US 12,393,175 B2
Systems and methods for skill learning with multiple critics
David Emukpere, Auvergne-Rhone-Alpes (FR); Bingbing Wu, Auvergne-Rhone-Alpes (FR); and Julien Perez, Auvergne-Rhone-Alpes (FR)
Assigned to Naver Corporation, (KR)
Filed by Naver Corporation, Gyeonggi-do (KR)
Filed on Nov. 16, 2023, as Appl. No. 18/511,829.
Prior Publication US 2025/0164966 A1, May 22, 2025
Int. Cl. G05B 19/4155 (2006.01); B25J 9/16 (2006.01)

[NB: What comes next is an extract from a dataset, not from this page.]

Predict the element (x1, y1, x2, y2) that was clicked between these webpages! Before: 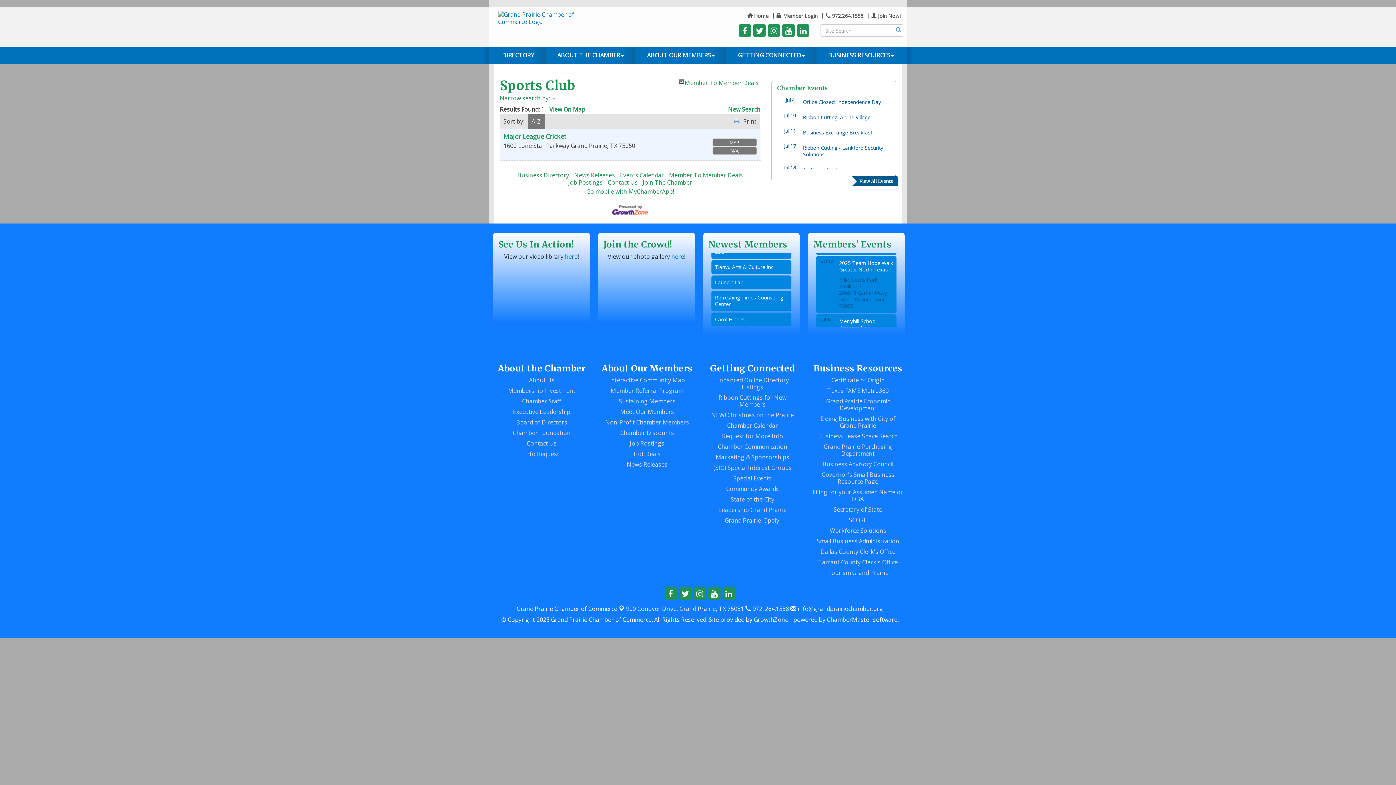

CPC G05B 19/4155 (2013.01) [B25J 9/163 (2013.01); G05B 2219/39376 (2013.01)] 20 Claims
OG exemplary drawing
 
1. A computer-implemented method, comprising:
identifying a set of critics that pertain to a position-representing space, wherein each of the set of critics corresponds to a different objective function, and wherein the set of critics includes a first critic, a second critic, and a third critic;
accessing an objective function of the first critic that is based on a reach-reward objective configured to be anti-correlated with an extent of a movement from an initial position to a target position within the position-representing space;
accessing an objective function of the second critic that is based on a discovery-component objective configured to be correlated with an extent to which the movement triggers expansion of a bound or volume of the position-representing space; and
accessing an objective function of the third critic that is based on a safety-component objective that is configured to be anticorrelated with an extent to which any of one or more safety constraints are violated during or at a completion of the movement;
identifying, for each critic of the set of critics, a learned value function in the position-representing space that is based on the objective function of the critic;
assigning, to each critic of the set of critics, a weight;
receiving sensor data;
identifying a position within the position-representing space that corresponds to the received sensor data;
updating a policy based on the learned value function for each critic of the set of critics and the weights of the set of critics, wherein the policy corresponds to a movement objective in the position-representing space;
determining, based on the policy, a recommended transition within the position-representing space from the initial position to the target position; and
outputting a representation of the recommended transition within the position-representing space.